Joe over at Evangelical Outpost posts about people who understand what abortion is and what it does, and participate in it anyway. The suggestion here is that many of us in the pro-life movement are naive, because many of us assume that nobody can do this sort of thing and know what it is.

There are many people who have been saved from the horror of abortion because they have been given information that helped them see what abortion destroys.

But how can there be people who know, but don't care enough to let it stop an abortion from happening?

Joe puts his finger on a cultural trend toward unbridled selfishness, and self-indulgence, even at the expense of other people. A culture where we throw away ex-spouses like worn-out furniture if they don't satisfy every single one of our selfish needs. It is a culture where pregnancy is treated like a disease, where birth control gives us meaningless sex on demand, without responsibility or (we like to tell ourselves, anyway) without consequences. Where having children is ok, as long as you don't change your life around them or have more than the average two. A culture where you can get pornography on your cell phone, where toys for young girls encourage them to be boy crazy before they even start puberty, where certain young teachers think it is OK to sleep with their students, because they feel like it, and where students will sleep with each other in public because they think it is cool.

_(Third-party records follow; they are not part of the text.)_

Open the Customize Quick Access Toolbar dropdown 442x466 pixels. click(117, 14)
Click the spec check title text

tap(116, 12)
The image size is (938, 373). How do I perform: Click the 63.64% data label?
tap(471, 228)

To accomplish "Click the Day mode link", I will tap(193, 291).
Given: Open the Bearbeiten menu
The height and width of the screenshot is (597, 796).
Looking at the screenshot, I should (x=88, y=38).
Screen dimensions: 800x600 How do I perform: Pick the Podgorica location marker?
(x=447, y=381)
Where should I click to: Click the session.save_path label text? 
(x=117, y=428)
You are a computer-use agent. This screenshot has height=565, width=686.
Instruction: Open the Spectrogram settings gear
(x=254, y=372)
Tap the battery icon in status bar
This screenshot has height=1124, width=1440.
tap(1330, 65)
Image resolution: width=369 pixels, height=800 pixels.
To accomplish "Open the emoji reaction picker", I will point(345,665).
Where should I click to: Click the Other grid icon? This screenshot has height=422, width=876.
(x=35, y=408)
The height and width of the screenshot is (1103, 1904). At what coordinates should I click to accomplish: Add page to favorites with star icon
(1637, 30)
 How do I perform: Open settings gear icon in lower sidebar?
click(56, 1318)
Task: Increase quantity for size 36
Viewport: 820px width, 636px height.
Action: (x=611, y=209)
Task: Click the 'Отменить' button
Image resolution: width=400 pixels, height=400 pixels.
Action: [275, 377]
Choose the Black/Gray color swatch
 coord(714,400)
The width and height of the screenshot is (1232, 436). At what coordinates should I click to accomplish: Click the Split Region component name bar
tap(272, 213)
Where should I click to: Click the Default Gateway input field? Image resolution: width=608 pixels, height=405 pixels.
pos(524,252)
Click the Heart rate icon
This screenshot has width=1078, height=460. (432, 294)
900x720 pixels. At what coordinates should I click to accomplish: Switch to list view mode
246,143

We have created for ourselves a culture in which our consciences are so warped, many of us have come to sincerely believe that the greatest sin is against the Self: not doing what I feel like doing, when I feel like doing it, and with whom, no matter who may get in the way. Joe calls it a "Culture of Me. But I think Culture of Death is still the most accurate term.

Sin is by definition a choice of a the temporary over the Eternal and the law of God. The Natural Law, being a part of God's creation, is God's law. The gravest sins are those wherein the sinner knows he is violating God's law, and does it anyway. Many of the people Joe mentions in his article excuse themselves like this: "I know this is wrong, but I'll do it anyway, and then I'll repent." This does not mitigate the gravity of the offense. It deepens it. God only forgives us if we are genuinely repentant. Why take chances, when you can avoid the sin in the first place, and save yourself the trouble of repenting later? "For the wages of sin is death."

In the case of abortion, this is quite literal. It leads to the physical death of an innocent human being, and the spiritual death of other human beings.

Those who have experienced the horrors of abortion, and who have come to regret it--truly and fully regret it know better than anyone that this is true.

Many of them have reached out to God already, and been forgiven.

There are others who know, but prefer their denial to the discomfort of facing the truth. There's another problem. The "Culture of Me" denies that suffering could possibly, in the long run, lead to better things.

We are swimming against the current of our own society, in which many of the basest and ugliest parts of mankind's sinful tendencies are glorified. If sin leads to death, and the culture celebrates sin, it is a Culture of Death.

And a people in desperate need of repentance, forgiveness, and healing.